» **PROBLEM**
In the material below, print the lines from the one with "Select the Active status radio button" up to and including the one with "point(993,91)", character for character.

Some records

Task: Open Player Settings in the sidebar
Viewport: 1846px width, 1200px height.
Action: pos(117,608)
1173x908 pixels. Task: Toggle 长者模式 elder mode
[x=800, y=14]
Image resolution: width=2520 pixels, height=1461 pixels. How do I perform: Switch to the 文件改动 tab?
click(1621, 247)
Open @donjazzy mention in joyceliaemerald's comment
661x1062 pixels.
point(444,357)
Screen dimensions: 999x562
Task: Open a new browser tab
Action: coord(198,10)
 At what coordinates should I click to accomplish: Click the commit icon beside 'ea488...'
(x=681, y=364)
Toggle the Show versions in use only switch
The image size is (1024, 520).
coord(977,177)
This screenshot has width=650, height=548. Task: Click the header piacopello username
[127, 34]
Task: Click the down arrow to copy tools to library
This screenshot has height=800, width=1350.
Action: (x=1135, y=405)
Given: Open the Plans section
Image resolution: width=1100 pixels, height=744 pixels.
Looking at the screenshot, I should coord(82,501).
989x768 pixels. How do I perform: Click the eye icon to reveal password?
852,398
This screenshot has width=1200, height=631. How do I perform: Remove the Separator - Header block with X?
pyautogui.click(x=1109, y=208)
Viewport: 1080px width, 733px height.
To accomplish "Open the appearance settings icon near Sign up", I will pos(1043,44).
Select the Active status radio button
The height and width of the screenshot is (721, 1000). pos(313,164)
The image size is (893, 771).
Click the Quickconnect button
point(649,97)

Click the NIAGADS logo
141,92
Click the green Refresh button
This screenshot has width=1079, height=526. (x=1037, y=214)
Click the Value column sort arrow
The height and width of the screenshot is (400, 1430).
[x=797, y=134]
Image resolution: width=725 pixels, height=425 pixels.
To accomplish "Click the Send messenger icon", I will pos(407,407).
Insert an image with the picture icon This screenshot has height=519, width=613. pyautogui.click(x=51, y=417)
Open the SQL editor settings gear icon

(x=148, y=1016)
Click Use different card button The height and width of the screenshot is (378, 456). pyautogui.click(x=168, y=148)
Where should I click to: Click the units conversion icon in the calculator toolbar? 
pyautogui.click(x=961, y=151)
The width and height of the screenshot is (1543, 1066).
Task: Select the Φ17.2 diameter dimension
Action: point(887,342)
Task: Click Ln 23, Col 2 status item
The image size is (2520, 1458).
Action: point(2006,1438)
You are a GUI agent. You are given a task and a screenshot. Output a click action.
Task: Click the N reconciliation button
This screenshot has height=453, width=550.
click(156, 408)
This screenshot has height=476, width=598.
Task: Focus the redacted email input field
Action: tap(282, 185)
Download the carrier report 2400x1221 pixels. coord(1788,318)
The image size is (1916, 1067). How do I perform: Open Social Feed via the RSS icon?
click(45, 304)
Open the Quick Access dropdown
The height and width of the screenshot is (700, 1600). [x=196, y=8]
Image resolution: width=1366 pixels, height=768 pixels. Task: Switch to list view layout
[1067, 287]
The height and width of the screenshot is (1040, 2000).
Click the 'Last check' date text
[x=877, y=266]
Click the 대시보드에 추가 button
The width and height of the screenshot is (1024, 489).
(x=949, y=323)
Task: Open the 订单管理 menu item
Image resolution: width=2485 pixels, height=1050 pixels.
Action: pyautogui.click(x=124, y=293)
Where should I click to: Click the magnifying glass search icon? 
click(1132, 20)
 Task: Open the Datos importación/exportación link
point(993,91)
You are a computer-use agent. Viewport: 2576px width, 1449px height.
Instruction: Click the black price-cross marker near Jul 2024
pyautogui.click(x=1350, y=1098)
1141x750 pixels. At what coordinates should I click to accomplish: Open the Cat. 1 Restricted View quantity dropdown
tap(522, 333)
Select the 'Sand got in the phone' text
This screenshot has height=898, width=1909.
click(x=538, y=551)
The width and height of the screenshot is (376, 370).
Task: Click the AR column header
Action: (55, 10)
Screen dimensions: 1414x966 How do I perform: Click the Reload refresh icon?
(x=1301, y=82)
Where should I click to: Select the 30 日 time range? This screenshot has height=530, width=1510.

» **WRITTEN REPLY**
Select the Active status radio button
The height and width of the screenshot is (721, 1000). pos(313,164)
The image size is (893, 771).
Click the Quickconnect button
point(649,97)

Click the NIAGADS logo
141,92
Click the green Refresh button
This screenshot has width=1079, height=526. (x=1037, y=214)
Click the Value column sort arrow
The height and width of the screenshot is (400, 1430).
[x=797, y=134]
Image resolution: width=725 pixels, height=425 pixels.
To accomplish "Click the Send messenger icon", I will pos(407,407).
Insert an image with the picture icon This screenshot has height=519, width=613. pyautogui.click(x=51, y=417)
Open the SQL editor settings gear icon

(x=148, y=1016)
Click Use different card button The height and width of the screenshot is (378, 456). pyautogui.click(x=168, y=148)
Where should I click to: Click the units conversion icon in the calculator toolbar? 
pyautogui.click(x=961, y=151)
The width and height of the screenshot is (1543, 1066).
Task: Select the Φ17.2 diameter dimension
Action: point(887,342)
Task: Click Ln 23, Col 2 status item
The image size is (2520, 1458).
Action: point(2006,1438)
You are a GUI agent. You are given a task and a screenshot. Output a click action.
Task: Click the N reconciliation button
This screenshot has height=453, width=550.
click(156, 408)
This screenshot has height=476, width=598.
Task: Focus the redacted email input field
Action: tap(282, 185)
Download the carrier report 2400x1221 pixels. coord(1788,318)
The image size is (1916, 1067). How do I perform: Open Social Feed via the RSS icon?
click(45, 304)
Open the Quick Access dropdown
The height and width of the screenshot is (700, 1600). [x=196, y=8]
Image resolution: width=1366 pixels, height=768 pixels. Task: Switch to list view layout
[1067, 287]
The height and width of the screenshot is (1040, 2000).
Click the 'Last check' date text
[x=877, y=266]
Click the 대시보드에 추가 button
The width and height of the screenshot is (1024, 489).
(x=949, y=323)
Task: Open the 订单管理 menu item
Image resolution: width=2485 pixels, height=1050 pixels.
Action: pyautogui.click(x=124, y=293)
Where should I click to: Click the magnifying glass search icon? 
click(1132, 20)
 Task: Open the Datos importación/exportación link
point(993,91)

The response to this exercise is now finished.